▸ **Text to read**
________________

All dollar amounts in this MD&A are in millions, except per share amounts.
Certain tables may not add due to rounding.
INTRODUCTION
Our financial objective is to achieve profitable growth. Management believes that by providing a combination of systems, software, services and
solutions to meet customers' needs, we will be able to further profitably increase revenues. Our efforts over the past few years have been primarily focused on
growing revenues by enhancing and expanding our portfolio of offerings to satisfy our customers' information infrastructure requirements. We have increased
our overall investment in research and development ("R&D") from $847.9 in 2004 to $1,254.2 in 2006. These R&D expenditures have enabled us to introduce
new and enhanced offerings. We have also made acquisitions over the past three years to expand our offerings.
Additionally, as further discussed below, in 2006 we implemented an integration plan for EMC and most of the acquisitions we have made over the past
three years. The objectives of the plan are to improve efficiencies across our business and reduce costs, while helping us to present a more unified "One EMC"
appearance to our customers.
Through a combination of increasing our revenues and controlling the level of cost increases, our objective is to increase our overall level of
profitability.

________________

▸ **Recorded information**

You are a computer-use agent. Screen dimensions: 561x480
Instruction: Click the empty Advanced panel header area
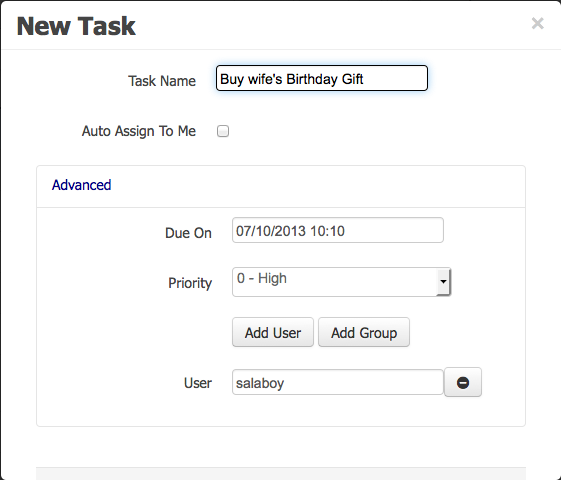tap(317, 186)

________________

▸ **Set problem 1**
Extract the part of the MD&A introduction between "INTRODUCTION" and "expand our offerings.", inclusive.
▸ **Set problem 2**
Based on the MD&A introduction, does each statement agree with it? Answer yes or no for each, and quote the words that decide it.
(a) Investment in research and development rose from $847.9 in 2004 to $1,254.2 in 2006.
(b) Per share amounts are stated in millions like the other dollar amounts.
(c) The integration plan was implemented in 2004.

▸ **Full solution 1**
INTRODUCTION
Our financial objective is to achieve profitable growth. Management believes that by providing a combination of systems, software, services and
solutions to meet customers' needs, we will be able to further profitably increase revenues. Our efforts over the past few years have been primarily focused on
growing revenues by enhancing and expanding our portfolio of offerings to satisfy our customers' information infrastructure requirements. We have increased
our overall investment in research and development ("R&D") from $847.9 in 2004 to $1,254.2 in 2006. These R&D expenditures have enabled us to introduce
new and enhanced offerings. We have also made acquisitions over the past three years to expand our offerings.

▸ **Full solution 2**
(a) Yes: "We have increased our overall investment in research and development ("R&D") from $847.9 in 2004 to $1,254.2 in 2006."
(b) No: "All dollar amounts in this MD&A are in millions, except per share amounts."
(c) No: "in 2006 we implemented an integration plan for EMC"